[Text shown]
Tom Kirvan
Legal News, Editor-in-Chief
In a year punctuated by grim COVID-19 news of sickness, death, and mounting job loss, there is the occasional piece of hope to latch onto, even from a faraway small city in New Hampshire where a resilient young boy resides.
His name is Colt Verbeck, a 7-year-old boy I’ve never met and yet is someone who touched my heart when I first heard of his medical plight more than two years ago.
His story was first relayed by my sister Nancy, a retired school teacher who spent the bulk of her career in overseas assignments. It was in Germany, at a U.S. Army base, she met Colt’s future mom, Emily, then a student teacher.
Emily, a native of the Granite State, was a basketball player of note during high school and college. Now, as a mother of three elementary age boys, she has a decidedly different focus.
“My boys are my life,” she says of Nash, Colt, and Clark, siblings ranging in age from 4 to 9 who developed a special bond over the past 25 months.
Their kinship has been cemented during Colt’s medical journey at Boston Children’s Hospital and adjoining Dana Farber Cancer Institute since 2018 when the words “Lymphoblastic Lymphoma” paid an unwelcome visit.
“Colt hadn’t been sick, but we noticed a persistent swollen gland on his neck that we eventually had looked at,” Emily says.
Following several medical exams over tthree months, a doctor decided to order a biopsy of the gland “just to be safe,” according to Emily.
Suddenly, their world was turned upside down.
“Cancer. As a parent, that word stops your world,” Emily says. “The breath is knocked out of you. There are absolutely no words that can summarize the terror, fear, and pain.
“Fortunately, we live 1.5 hours from one of the best medical centers in the world. We met with doctors at Dana Farber Cancer Institute and we were soon embarking on our 25-month journey towards a cure.”
[/Text shown]
Instructions for the task: Continue the column above about Colt Verbeck's cancer treatment, starting after its last sentence.
[Data]
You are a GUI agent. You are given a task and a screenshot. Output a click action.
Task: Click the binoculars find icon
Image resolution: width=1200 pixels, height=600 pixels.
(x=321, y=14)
[/Data]
Result of this task:
It began with an intensive 45-day treatment “blast” designed to “knock the life out of the cancer.”
“It was brutal to see him experience something like that, especially at his age,” says Emily. “None of us were fully prepared for what he had to go through. It was devastating.”
And yet, somehow he survived, setting the stage for more cancer aftershocks.
Each Friday for two years, a medically fragile boy with a compromised immune system would undergo chemotherapy treatments, intravenous sessions in which a mix of cancer-beating cocktails were pumped into his bloodstream.
“In July of 2018, Colt had a severe allergic reaction to one of the chemo mixtures and ended up in the ICU with pancreatitis and had to be placed in a medically induced coma,” says Emily. “It was an incredibly scary time. We didn't know if he was going to make it.”
But after an extended hospital stay, make it he did, although with another medical hurdle to overcome—diabetes.
“That poor kid just couldn’t catch a break,” says his mom. “To go through all that and then to develop diabetes because of the chemo was just too much to bear.”
In the meantime, cancer-causing agents were still hovering around. “The diabetes certainly complicated matters with the blood checks and insulin injections, but Colt still had to go to weekly chemo treatments,” Emily explains. “The schedule was unrelenting.”
“The first week after one of those treatments he would feel miserable, then he would have a week of recovery, and then he would have a week where he would feel fairly normal before starting the cycle all over again.”
His medical travails were a constant worry for family and friends.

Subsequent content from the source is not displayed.